The kilometre-long Maraetai Beach curves gently and is strewn with tiny white shells. It faces Waiheke Island, with Omana Regional Park to its left and Ponui Island to the right giving the impression of standing on the edge of a massive lake.
With a sad-faced backwards glance the kids turn their bikes away from the enticing water. I reassure them there's a great playground where we're headed.

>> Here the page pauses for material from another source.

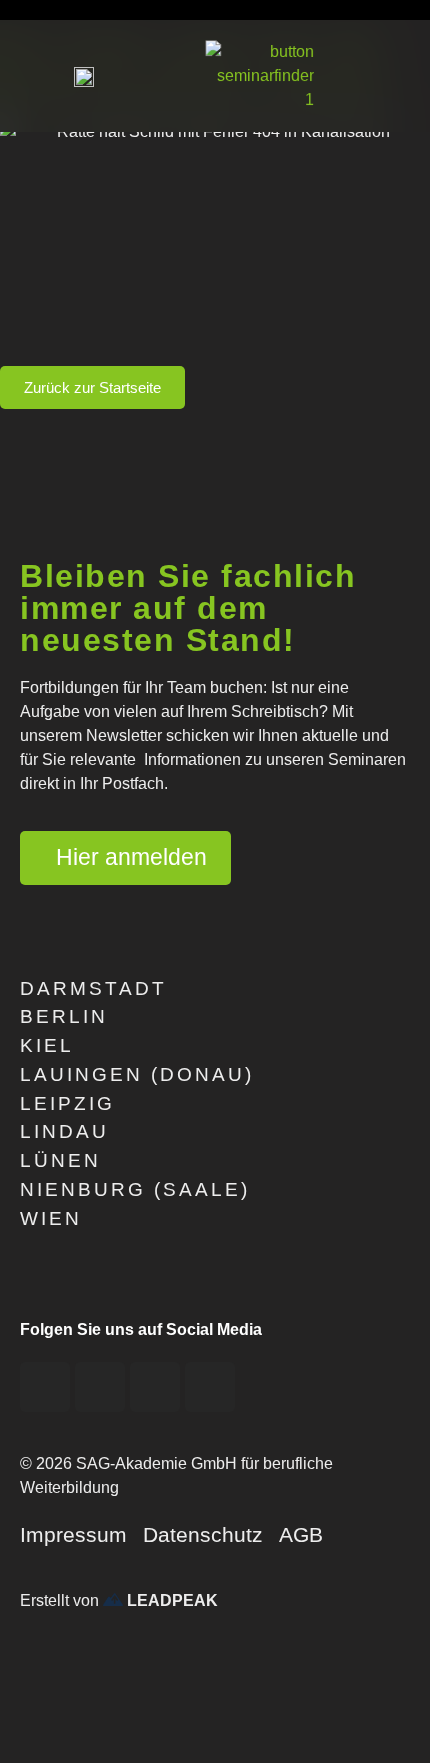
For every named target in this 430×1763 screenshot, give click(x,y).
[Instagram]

The first part of the track undulates gently beside the water in the shade of the gnarled branches of the trees that give the coast its name. Within minutes we've rejoined the concrete when we emerge at Te Pene Beach. It's an easy cycle to the recently upgraded Omana Esplanade Playground. A timber boat-like structure accompanies modern colourful slides and tunnels and is right across from yet another great beach. From here, it's a gentle rise into Omana Regional Park. We stop for a break and a well-earned play on a hilltop that boasts 180-degree views from Auckland CBD, out to Rangitoto and towards Coromandel. The playground features Maori carvings and designs as a nod to its history. Sticks become paddles as the kids sit on the waka and a climbing wall is decorated with koru. Ngai Tai lived here for many generations, and built the O-Manawatere pa. These days, the name is shortened to Omana.
The park is a working farm so we need to cross a field to rejoin the perimeter track. It runs above the beach before dropping down to Te Puru Reserve via a wooden boardwalk and bridge. The tide is out, so the mudflats extend beyond the neat row of pohutukawa trees that provide shade for picnics. A sports field with a children's playground at the far side separates us from the road and to one side of the reserve is a skate park. The concrete path winds up a bluff and continues to Beachlands. For us, though, it's time to turn back for a swim.
The gradient of the north-facing Maraetai beach is steeper than our local North Shore coastline so the kids don't need to go far out and we're able to sit near the water to watch them. The wharf is a great place to jump into the water and the bustling cafes across the road provide outside seating and bike racks for hungry cyclists.
The entire six-kilometre Maraetai to Beachlands path takes an estimated 90 minutes to walk one way but the beaches, playgrounds and information signs make it into a lovely family day out. Take a picnic and enjoy.